First on my list would be opening an Individual Savings Account (ISA) and/or a Self-Invested Personal Pension (SIPP). I actually use both products to help me save on taxes.

In the long term, these products could increase my wealth by tens of thousands of pounds, maybe even more. This is because both the ISA and SIPP save me from paying a penny in capital gains tax (CGT) and dividend tax.

Please note that tax treatment depends on each customer’s individual circumstances and may be subject to change in the future. The content of this article is for informational purposes only. It is not intended to be, nor does it constitute, any form of tax advice. Readers are responsible for conducting their own due diligence and obtaining professional advice before making any investment decisions.

Build a balanced portfolio

I have always strived for a well-rounded and diversified portfolio with different types of stocks. This strategy allows me to tailor my investments to my risk and return preferences, not to mention create smooth returns over time.

To start, a new investor might consider building a portfolio split between growth and dividend stocks. I think 10-15 is a good number to aim for.

Greggs, Ashtead, And Games workshop are examples of UK shares that investors can consider adding to their ISAs or SIPPs. Investors may also consider adding to their holdings with fast-growing US technology stocks Nvidia, TeslaAnd Amazon. While these types of growth stocks can be volatile, they can provide significant share price appreciation over the long term.

I think it makes sense to add some dividend stocks on the side so that a steady stream of income can be reinvested, helping to compound profits connection over time. Companies in this category include Aviva, HSBCAnd Halma.
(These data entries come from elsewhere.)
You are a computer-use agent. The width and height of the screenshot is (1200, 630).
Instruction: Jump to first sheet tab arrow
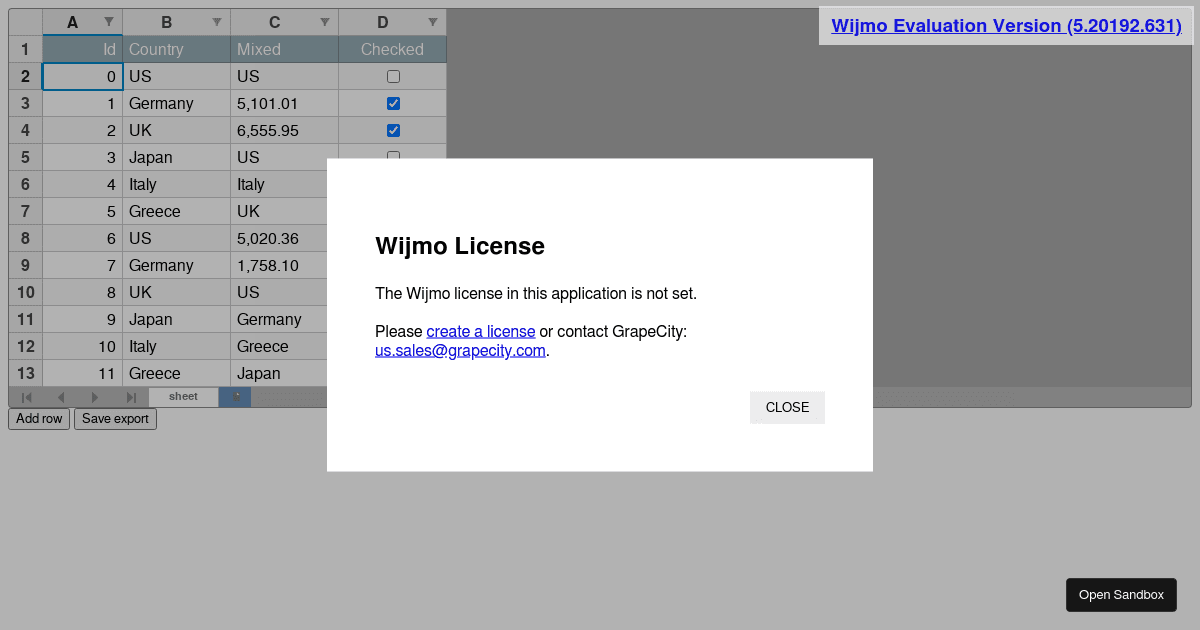tap(27, 398)
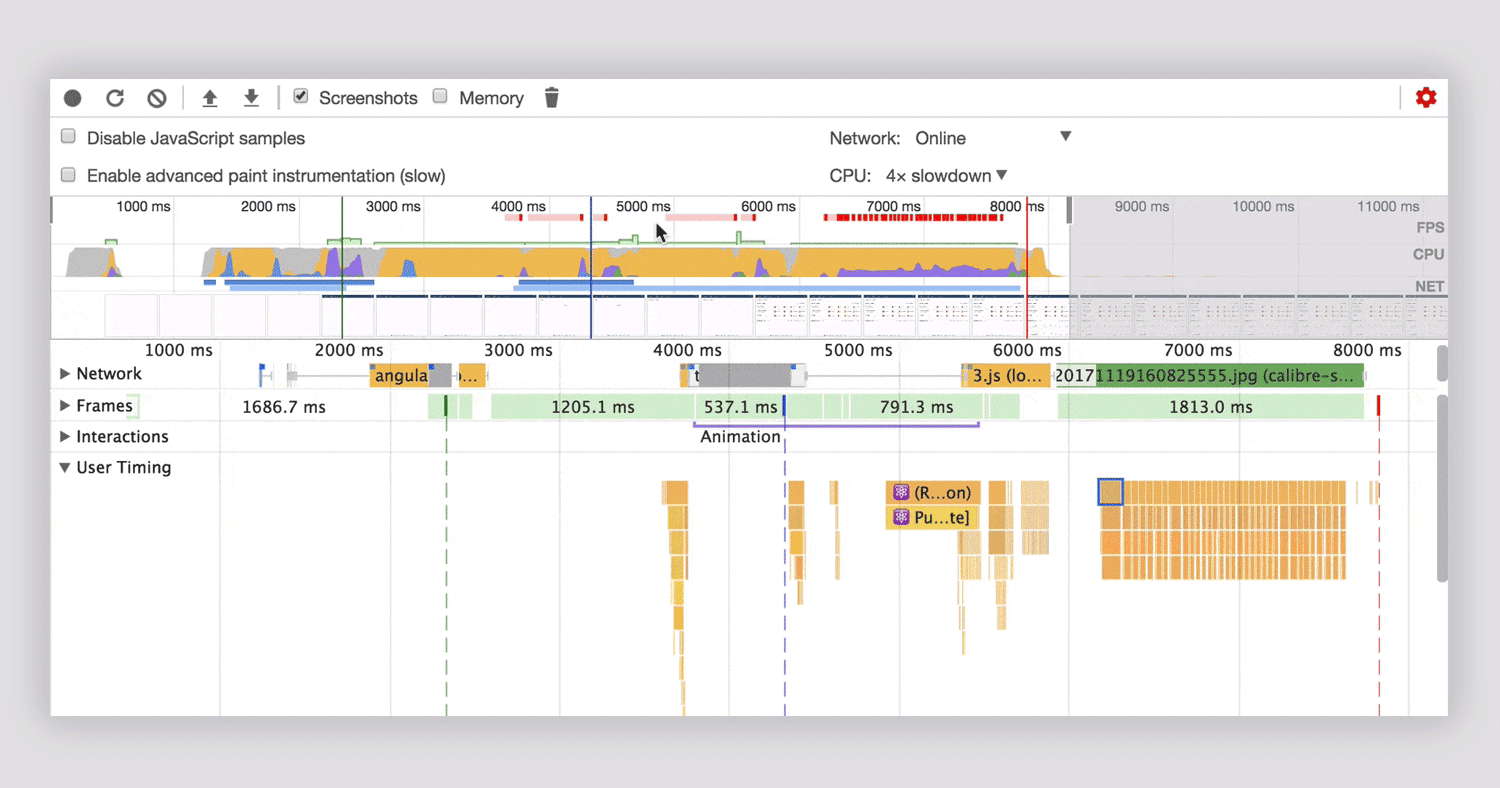Click the clear recording icon
This screenshot has height=788, width=1500.
(x=157, y=98)
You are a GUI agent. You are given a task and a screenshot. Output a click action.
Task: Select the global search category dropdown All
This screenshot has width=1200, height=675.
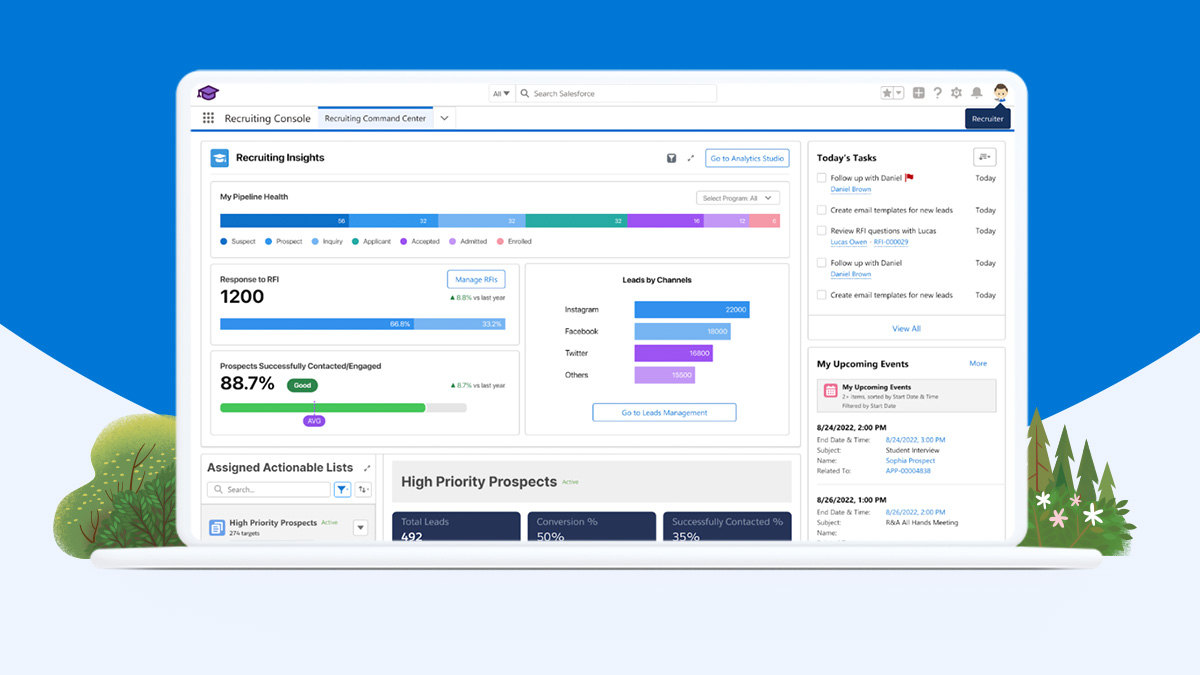pos(503,92)
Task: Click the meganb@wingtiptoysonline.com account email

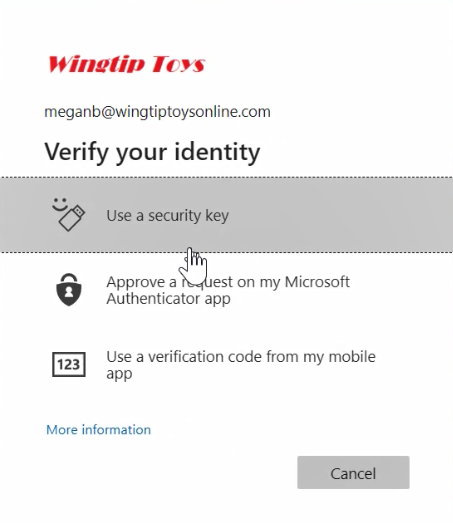Action: [x=157, y=112]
A passive income of £20,000+

A quick and easy way to achieve such diversification could be to invest in one exchange traded fund (ETF). The iShares FTSE 250 ETF (LSE: MIDDLE) is one such instrument that offers a good mix of growth and dividend stocks.

As the name suggests, it invests in the entire FTSE 250 index, with weightings based on market capitalization. This allows investors to effectively spread risk while offering a wide selection of investment options.
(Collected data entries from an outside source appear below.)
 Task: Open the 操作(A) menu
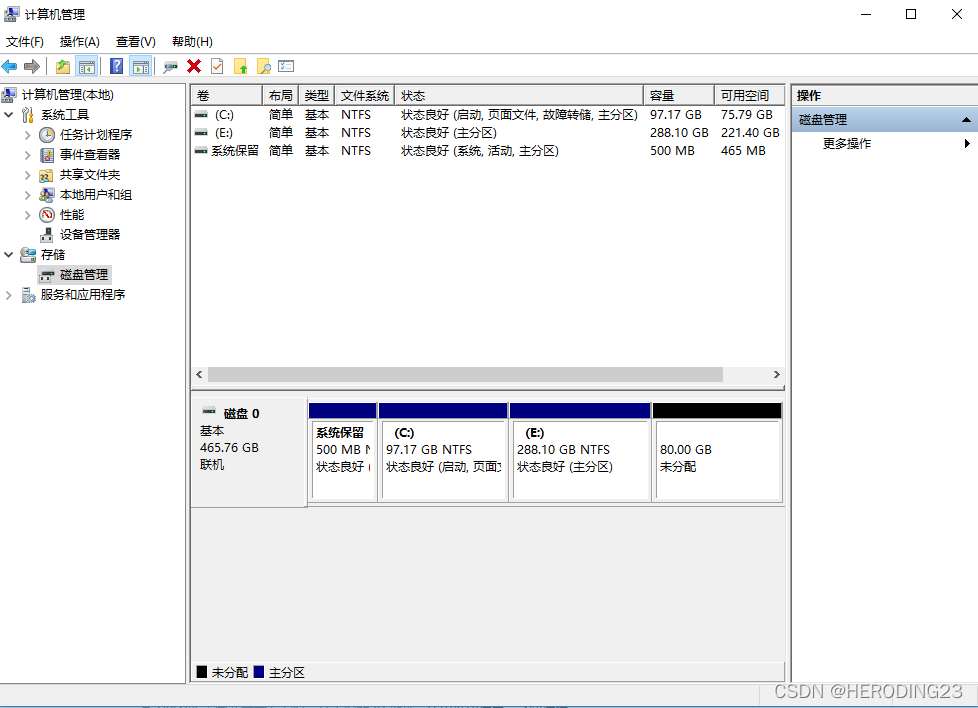tap(79, 42)
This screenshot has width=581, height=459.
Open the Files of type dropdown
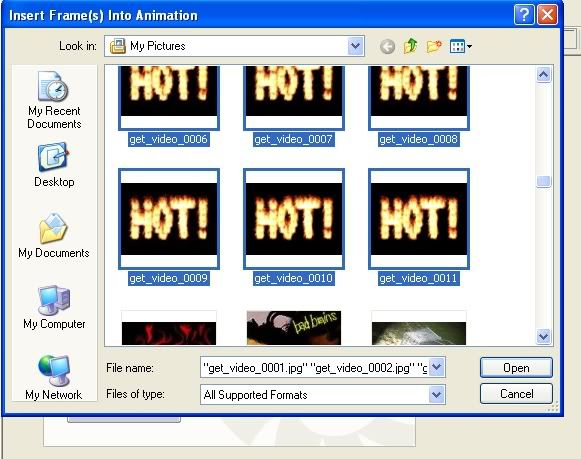pyautogui.click(x=437, y=395)
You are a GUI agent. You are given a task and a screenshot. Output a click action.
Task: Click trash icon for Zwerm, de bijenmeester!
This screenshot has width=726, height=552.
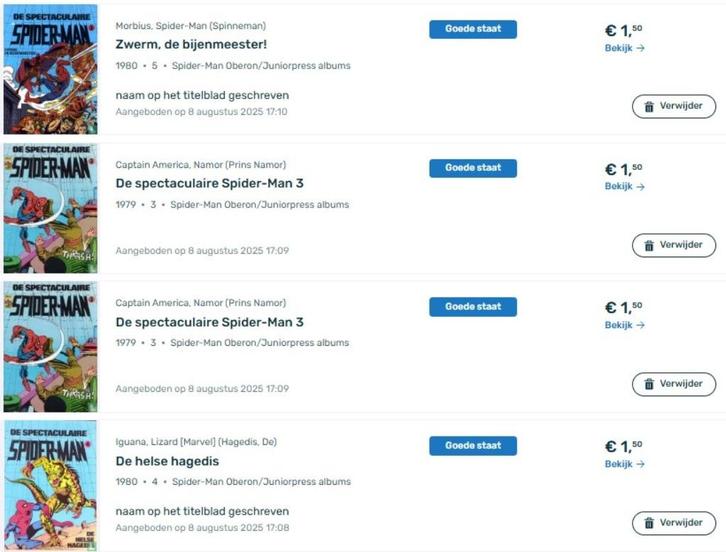click(x=649, y=106)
The fund’s largest holdings include financial service providers Alliance Witanhobby specialist Games Workshop and real estate investment fund Tritax big box.
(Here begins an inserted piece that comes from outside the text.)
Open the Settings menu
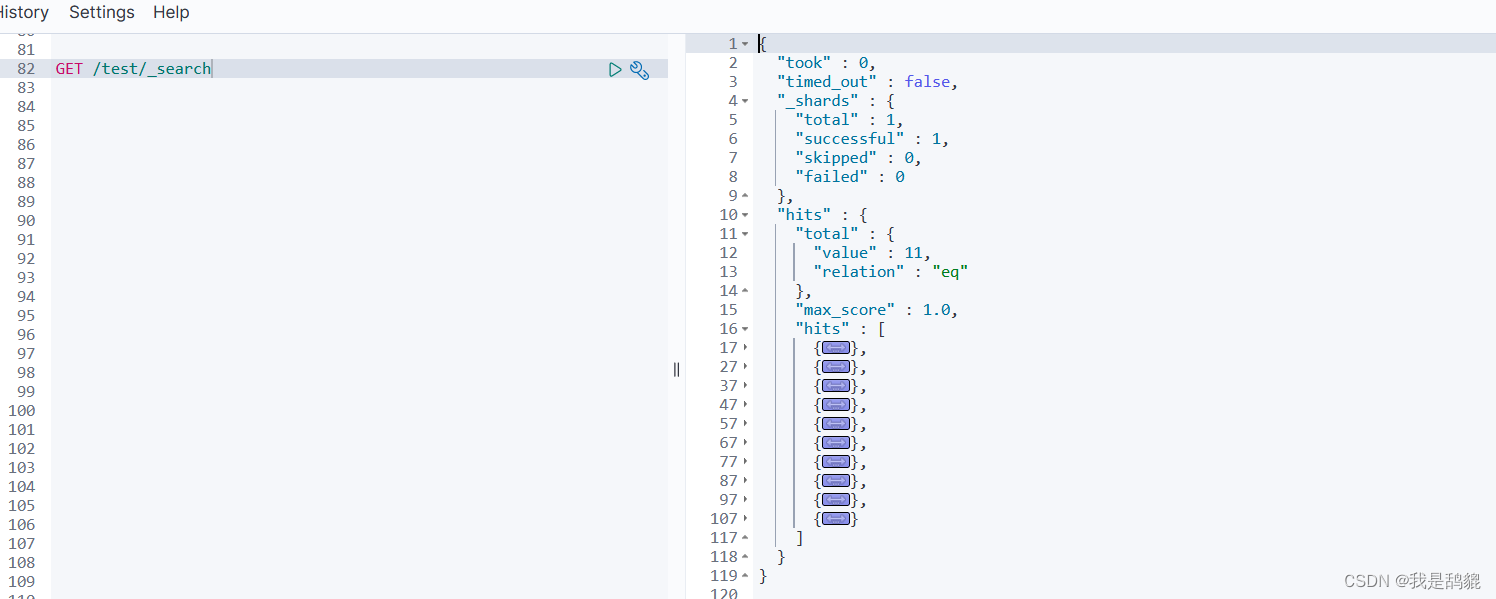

On the other hand, most of the index’s revenue is generated in Britain, where economic conditions remain difficult. But on balance, I still think the fund is an attractive investment for long-term investors.

This FTSE 250 fund has achieved an average annual return of 8.4% since 2004. Past performance is not always a reliable indicator of future returns. But if this continues, a monthly investment of £500 in it would return £507,618 over 25 years.

A pension pot of this size could then provide a passive income of £20,305, based on a 4% withdrawal rate. And in combination with the state pension, this could provide a significant cash flow that one can live on after retirement.